36 Hours in Mexico City: Things to Do and See

10 am Navigate a Confusing Market

When Mexico City was still the Aztec capital of Tenochtitlan, the La Merced district on the southeastern edge of the historic center served as a dock for goods from the mainland. There’s no water there anymore, but with thousands of informal vendors and 11 or so covered markets, La Merced still feels like a port: raucous, heady and overwhelming. To avoid getting lost, the best way to visit is to grab a breakfast walking tour with Eat Like a Local, a small tour operator that directs a portion of its proceeds toward educational programming for young women in the neighborhood. The company’s flagship, four-hour walking tour ($120 per person) covers both La Merced and the Mercado Jamaica flower market, but it can organize shorter, custom tours focused on this Mexico City landmark.

1 pm Immerse yourself in arts and crafts in the historic center

Walking from La Merced to the magnificent ceremonial plaza known as the Zócalo, stop at the Cerreria de Jesús for handmade wax candles (24 pesos) and the Ex-Teresa Arte Actual (free), a museum set in a steeply sloping former convent.

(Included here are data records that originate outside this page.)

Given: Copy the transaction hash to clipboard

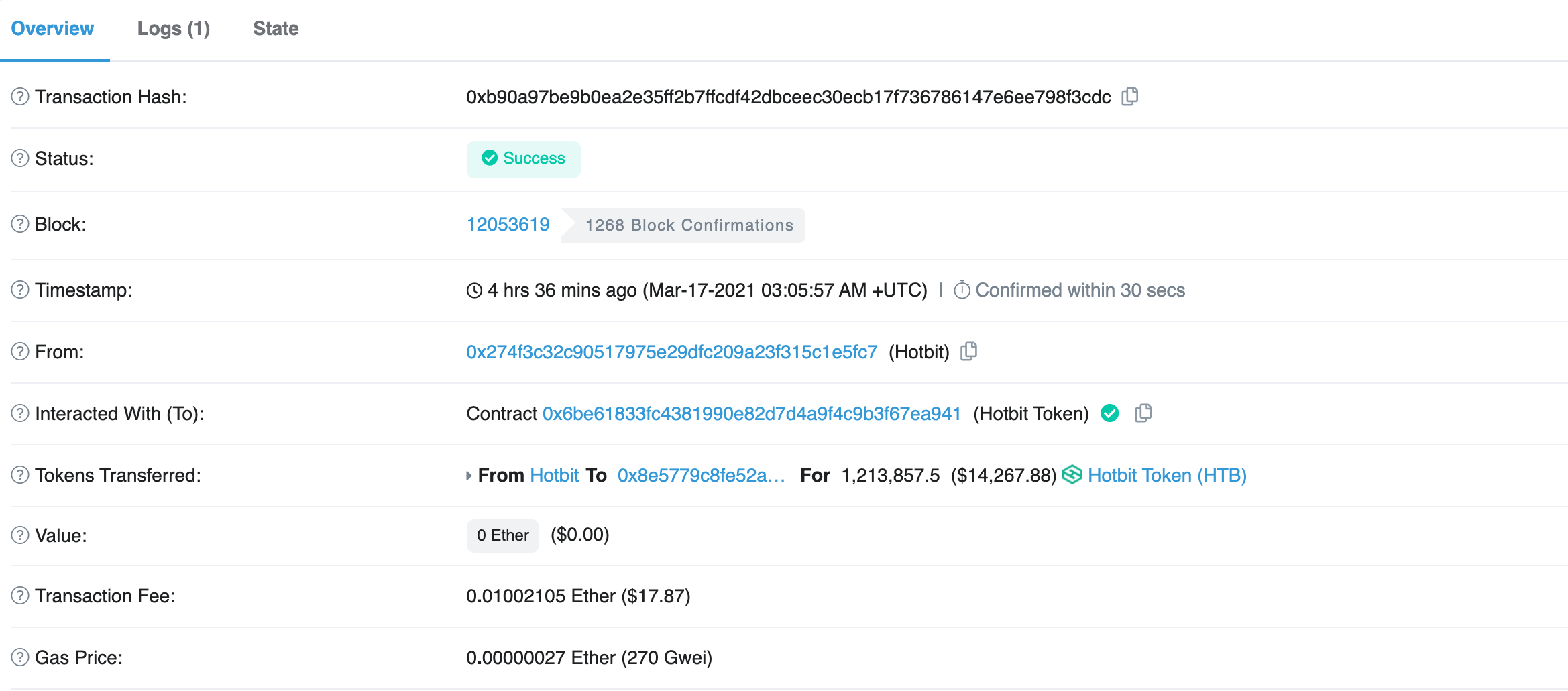Looking at the screenshot, I should (x=1130, y=97).
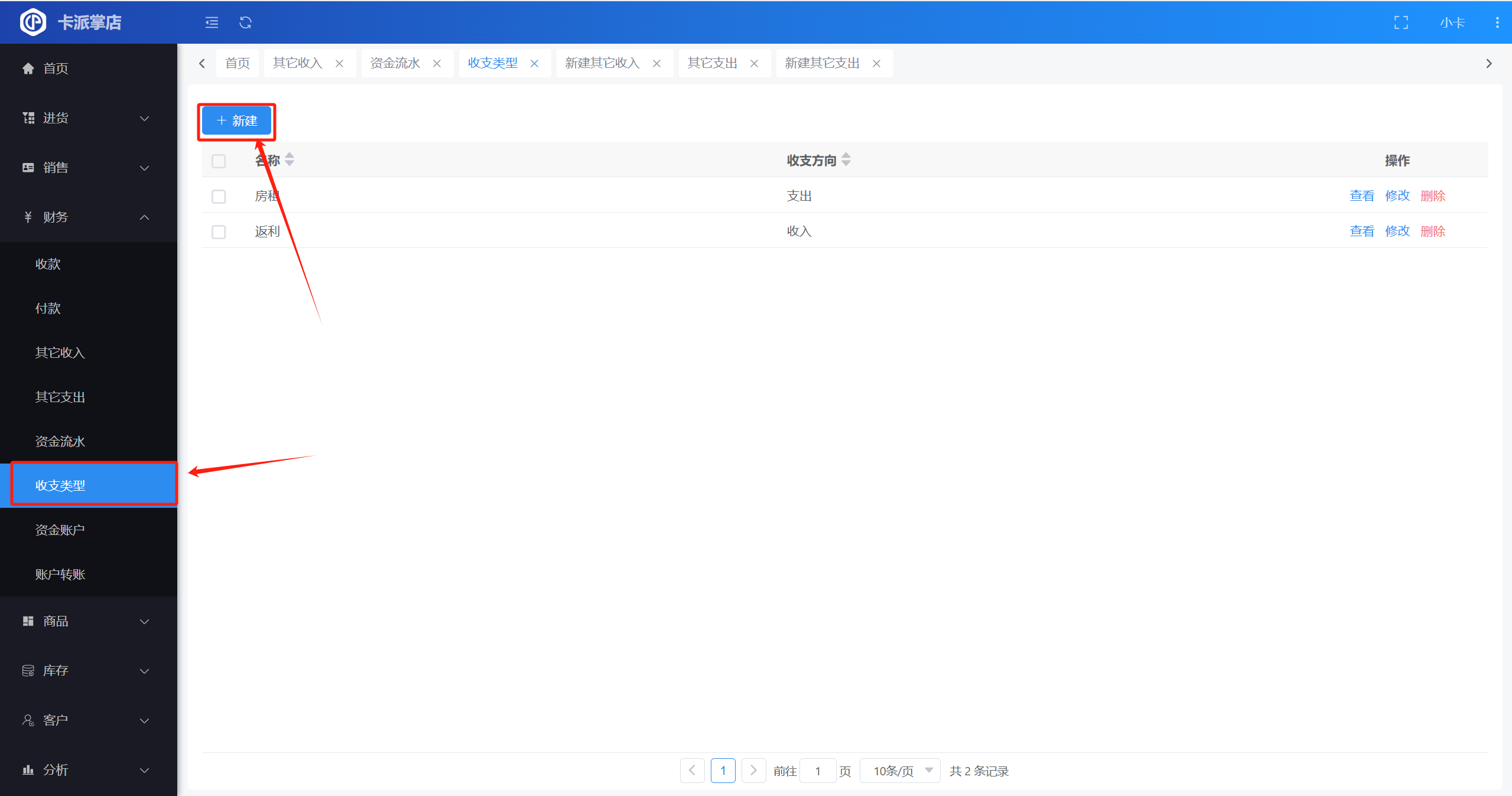Click the page number input field
The width and height of the screenshot is (1512, 796).
coord(818,771)
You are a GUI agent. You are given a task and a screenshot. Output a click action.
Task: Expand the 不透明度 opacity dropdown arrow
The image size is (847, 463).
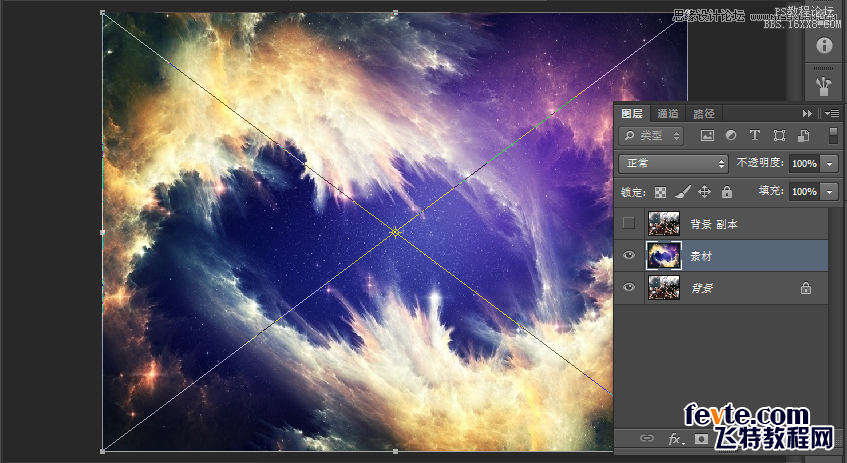(x=830, y=163)
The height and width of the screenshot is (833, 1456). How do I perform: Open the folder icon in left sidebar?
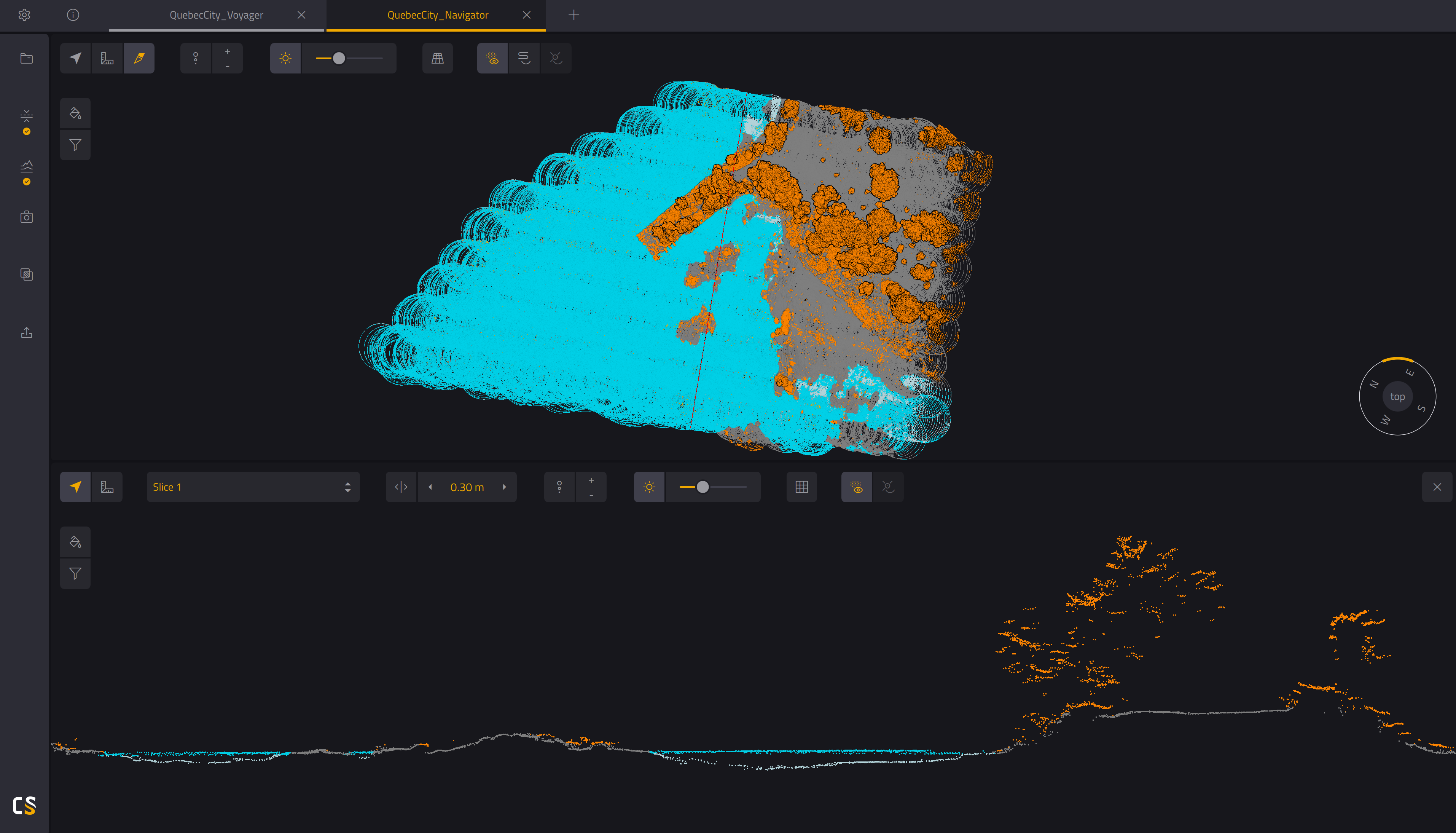click(x=26, y=58)
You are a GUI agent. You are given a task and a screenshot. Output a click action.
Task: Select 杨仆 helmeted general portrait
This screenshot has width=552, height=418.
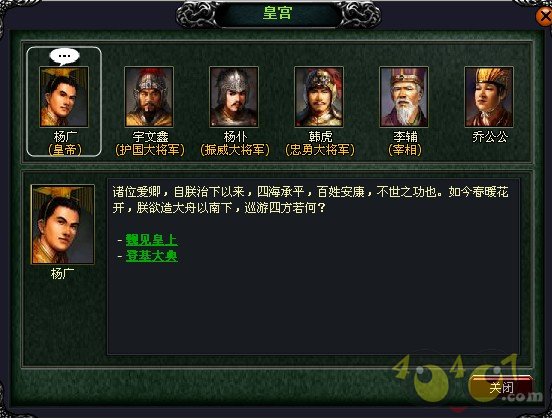pos(234,97)
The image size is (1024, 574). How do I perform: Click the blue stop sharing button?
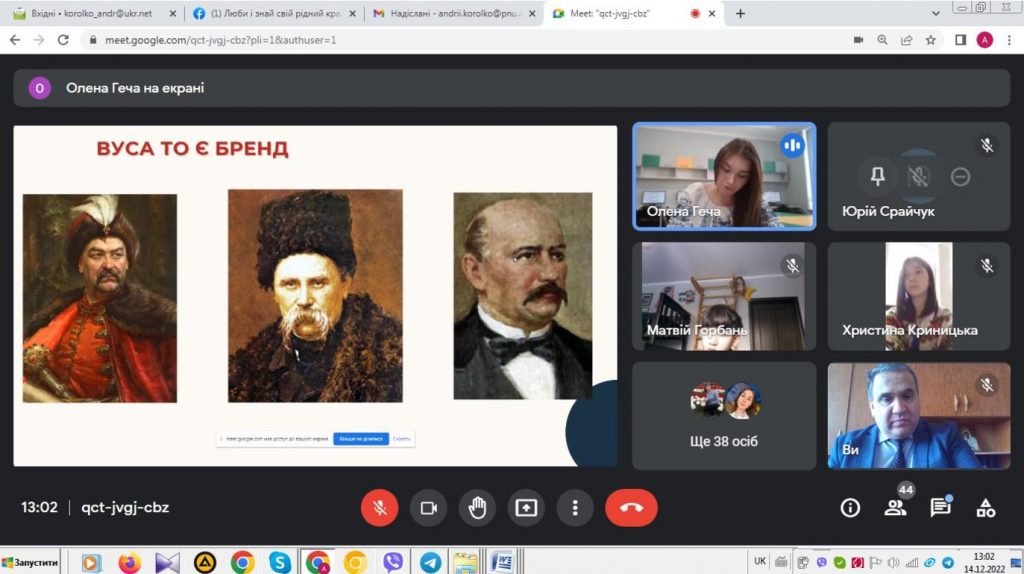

From there, cross the sunken ruins of the Aztec Templo Mayor (100 pesos) to the new flagship shop of FONART, the National Fund for the Development of Crafts, and around the corner, past the moving works of José Clemente Orozco at the Colegio de San Ildefonso (50 pesos), widely considered the birthplace of Mexican graffiti. Finally, see Diego Rivera’s dynamic suite of paintings – ranging from romantic depictions of Mexican folklore to cheeky jabs at capitalist excess – in the former Secretariat of Public Education, open from 2024 as the Museo Vivo del Muralismo (free).

4:30 pm Enjoy Cocktails with a View

Opened in April 2025, Restaurant Charco, on the rooftop of the new, child-friendly Museo del Cacao and Chocolate, overlooks the domes and buttresses of the Metropolitan Cathedral. Charco’s kitchen, helmed by Chilean chef Ricardo Verdejo, produces an inventive, seafood-heavy menu with a strong program of cocktails, mezcals and natural wines (cocktails from 190 pesos, about 1,500 pesos for two people, without drinks). On a clear day – admittedly few and far between – the twin volcanic peaks of Popocatépetl and Iztaçihuatl may be visible on the horizon, but the sunsets are spectacular in any season. For a low-key drink with a bit of history, try one of the neighborhood’s classic cantinas like El Gallo de Oro (beers from 65 pesos), open since 1874 with decor that’s practically unchanged since the 1970s.

at 7 pm Enjoy Rare Mezcals

In 2022, after nearly six years of collecting rare agave distillates throughout Mexico, food writer Natalia de la Rosa and photographer Jason Thomas Fritz opened Ahuhuete, one of the city’s best tasting rooms, in the historic center. Receiving six visitors at a time, the owners pour a diverse range of high-quality spirits purchased from producers in remote villages ranging from the highlands of Sonora to the tropical hills of Guerrero and the volcanic valleys of Michoacán. The two-hour tasting, $90, includes at least six bars of mezcal that offers an incomparable picture of Mexico’s cultural and ecological diversity. For a more self-guided experience, Bosphoro, also in the Centro neighborhood, remains the city’s standard-bearer for agave spirit and experimental music—still sexy and surprising (an ounce pour from 80 pesos) more than 15 years after opening.

10 pm enjoy a late night snack

In Mexico City, where lunch lasts until evening, late-night provisions, often served under a halo of fluorescent lights and smoke, form a common replacement for dinner. Options abound. Café La Pagoda, one of the historic center’s iconic cafés de chinos – coffee shops opened by Chinese immigrants in the early 1930s – serves enchiladas (149 pesos) and chilaquiles (94 pesos) 24 hours a day. The same pungent schedule is laid out at Caldos de Galina Luis in La Roma, known for its hot bowls of chicken soup (from 65 pesos). Is. In the Narvarte neighborhood, Tacos Tony sells fragrant tacos de suadero (32 pesos), a block away from El Villacito, a mechanic shop by day and taqueria by night, serving Pastor’s Marble Petals (27 pesos) until 5 a.m.